• _TEXTO DO EXERCÍCIO_
O hepatologista Raymundo Paraná, professor titular da Universidade Federal da Bahia (Ufba) e membro da Sociedade Brasileira de Hepatologia, avalia:
"A intoxicação por fórmulas (para emagrecer) eu vejo com frequência no SUS e na clínica privada. A frequência é assustadora. Felizmente, a imensa maioria evolui bem com a suspensão. Só poucos tem desfechos gravíssimos", afirma Paraná.
A receita com sete tópicos tinha três dedicados a medicamentos alopáticos (da medicina tradicional, normalmente agem produzindo efeitos contrários aos da doença, por exemplo, antidepressivos ou antibióticos).
Para além dos remédios tradicionais, a lista tinha uma série de suplementos alimentares, extratos de plantas e fitoterápicos (obtidos de plantas medicinais ou de seus derivados, utilizados com finalidade profilática, curativa ou paliativa).
Para que servem as substâncias e os medicamentos receitados?
Os remédios listados tinham como função regular o humor, sono e apetite.
Entre os tradicionais, o primeiro da lista era o bupropiona, um antidepressivo que costuma ser usado em tratamentos para deixar de fumar, mas ela também é eventualmente receitado por atuar contra a compulsão por doces, segundo Vanderli Marchiori.

• _ENUNCIADO_
Traduza para o inglês esta frase do texto sobre fórmulas para emagrecer: "Os remédios listados tinham como função regular o humor, sono e apetite." Baseie-se exclusivamente no texto.

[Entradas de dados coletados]
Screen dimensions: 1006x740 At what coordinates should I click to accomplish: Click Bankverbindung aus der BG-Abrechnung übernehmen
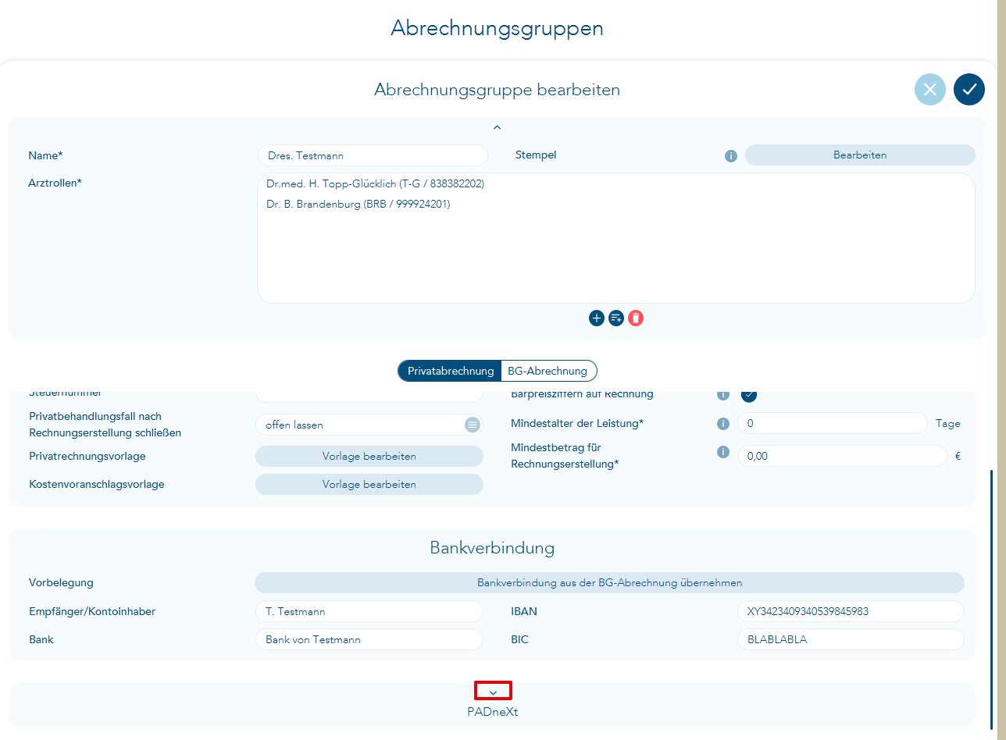[x=609, y=583]
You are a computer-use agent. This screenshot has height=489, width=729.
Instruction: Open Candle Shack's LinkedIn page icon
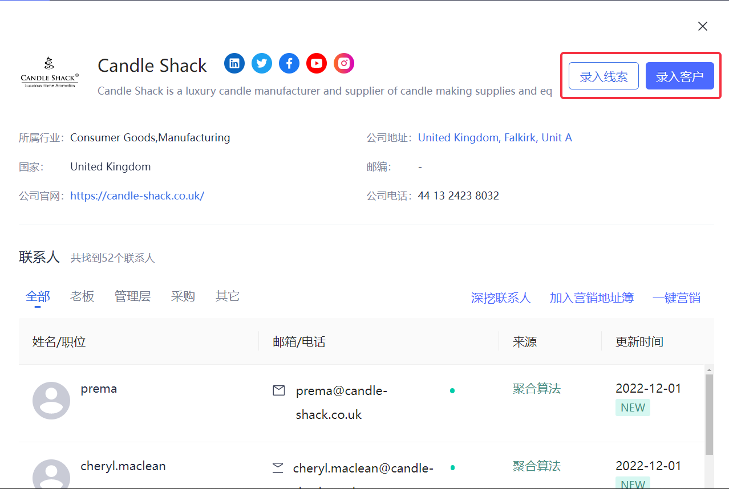coord(234,63)
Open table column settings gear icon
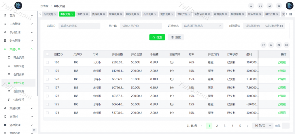The height and width of the screenshot is (134, 295). pos(286,45)
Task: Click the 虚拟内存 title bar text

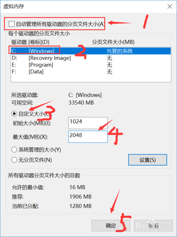Action: pos(14,6)
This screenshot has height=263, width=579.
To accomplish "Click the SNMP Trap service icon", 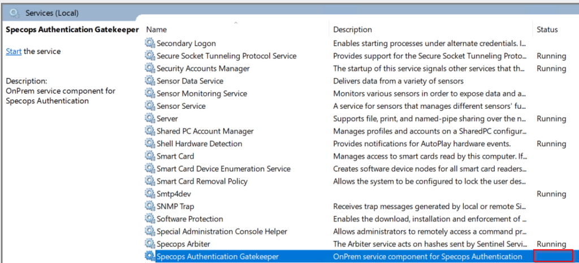I will [x=149, y=206].
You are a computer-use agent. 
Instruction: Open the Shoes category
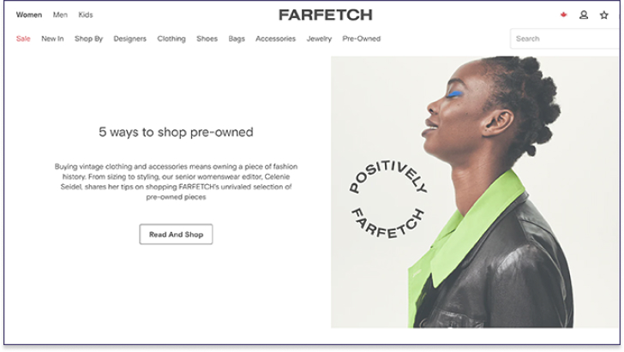pos(207,39)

• _RESPOSTA ESPERADA_
The listed medications were meant to regulate mood, sleep, and appetite.